Pubblicato il: 07/07/2014 alle 07:09
Boom delle tariffe negli ultimi dieci anni, con aumenti record fino all’85 per cento per acqua, rifiuti, pedaggi autostradali, trasporti urbani. E in questo caso la Sicilia non si salva. Secondo i dati di Federconsumatori, ad esempio, le tariffe idriche di Enna sono fra le più alte d’Italia. Da un monitoraggio effettuato su 112 città italiane nel capoluogo ennese, nel 2013, si è speso 369 euro annui a fronte di una media nazionale di 241 euro ( 6,3 per cento rispetto al 2012) per i consumi di una famiglia di tre persone (pari a 150 metri cubi di acqua). Più care di Enna solo Pisa, Siena e Grosseto. Catania fra le meno care con 138 euro di spesa media.
Sempre la Federconsumatori ci fornisce i dati relativi alla tassa sui rifiuti con aumenti nei capoluoghi siciliani compresi fra il 14,12 per cento di Siracusa e il 21,62 per cento di Palermo. Se nel 2012 una famiglia di tre persone che vive a Palermo in un appartamento di 100 metri quadrati ha pagato in media 218 euro di Tarsu, lo scorso anno la Tares è stata di 265,13 euro. Aumenti, sebbene più contenuti, che si sono registrati secondo Federconsumatori anche a Caltanissetta (da 242 a 290,33 euro, 19,97 per cento), Messina (da 245 a 293,48 euro, 19,79), Trapani (da 283 a 333,38 euro, 14,12), Siracusa (da 397 a 453 euro, 14,12). Spesa quasi sempre più alta rispetto alla media nazionale, pari 296,65 euro l’anno.
«Gli aumenti – dice il presidente regionale di Federconsumatori, Lillo Vizzini – , sebbene in Sicilia non siano al top rispetto alle altre città italiane, sono comunque ben oltre il tasso di inflazione. Questo diventa uno stillicidio del potere d’acquisto e le famiglie ne escono con le ossa rotte. Tutto ciò si traduce in un calo dei consumi, come confermano le previsioni che abbiamo elaborato per i saldi: anche quest’anno si prevede un calo del 4 per cento. La nostra è una delle regioni più falcidiate anche a causa dell’elevato tasso di disoccupazione».
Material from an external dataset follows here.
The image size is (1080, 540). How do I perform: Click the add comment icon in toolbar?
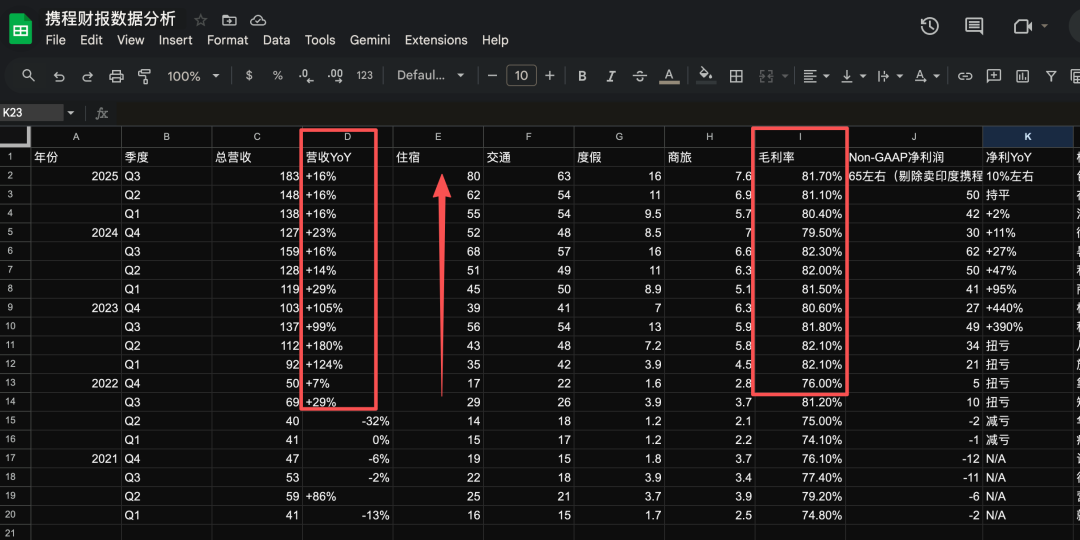click(994, 76)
I dati nazionalei, invece, riguardano dieci categorie di servizi e sono stati diffusi dalla Cgia di Mestre. Dal 2003 ad oggi, il prezzo dell’acqua potabile è cresciuto in Italia dell’85,2 per cento, quello della raccolta rifiuti dell’81,8. In crescita anche pedaggi ( 50,1 per cento); trasporti urbani ( 49,6), gas ( 47,2), trasporti ferroviari ( 46,5), energia elettrica ( 43,4), servizi postali ( 35,7), taxi ( 33,7). Calano solo i servizi telefonici, che registrano -15,9 per cento. Nello stesso arco temporale l’inflazione è cresciuta del 23,1 per cento.
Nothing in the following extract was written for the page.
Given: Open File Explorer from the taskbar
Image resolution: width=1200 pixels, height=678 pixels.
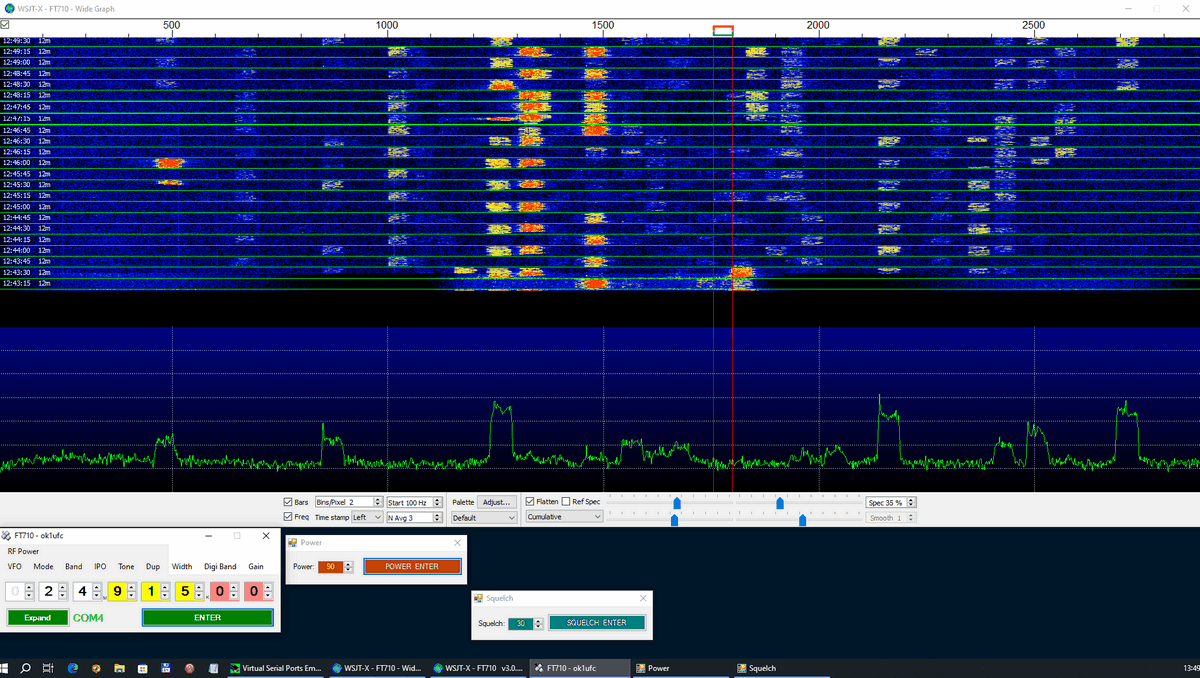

Lo studio della Cgia di Mestre, basato su dati Istat, analizza anche gli aumenti dall’anno della liberalizzazione delle tariffe nei vari settori: in questo caso, vero e proprio boom per le assicurazioni sui mezzi di trasporto, lievitate del 197,1 per cento dal 1994 ad oggi. Aumenti fra il 19,9 per cento e il 62,7 negli alti settori. «Non siamo a favore di un’economia controllata dal pubblico – osserva il presidente dell’associazione degli artigiani di Mestre, Giuseppe Bortolussi – . Segnaliamo che le liberalizzazioni hanno portato pochi vantaggi ai consumatori». «I motivi degli aumenti – spiega il vicepresidente nazionale di Federconsumatori, Mauro Zanini – possono essere diversi. Teniamo conto ad esempio, per quello che riguarda luce e gas, dell’impennata del costo del petrolio: negli anni Novanta si pagava fra i 25 e i 30 dollari a barile, oggi siamo a 100 dollari, nel 2008 si è arrivati a 156 dollari. Per quanto riguarda l’acqua l’effetto è dovuto all’applicazione di un tariffario del ’96, approvato con il referendum del 2011, che ha permesso agli Ato di aumentare le tariffe. C’è da tenere conto anche di inefficienze e costi per la pletora di Ato che gravano sulla bolletta. Situazione analoga per i rifiuti, le difficoltà di molte aziende si traducono in aumenti per i cittadini. Pesano anche le clientele, le assunzioni indiscriminate».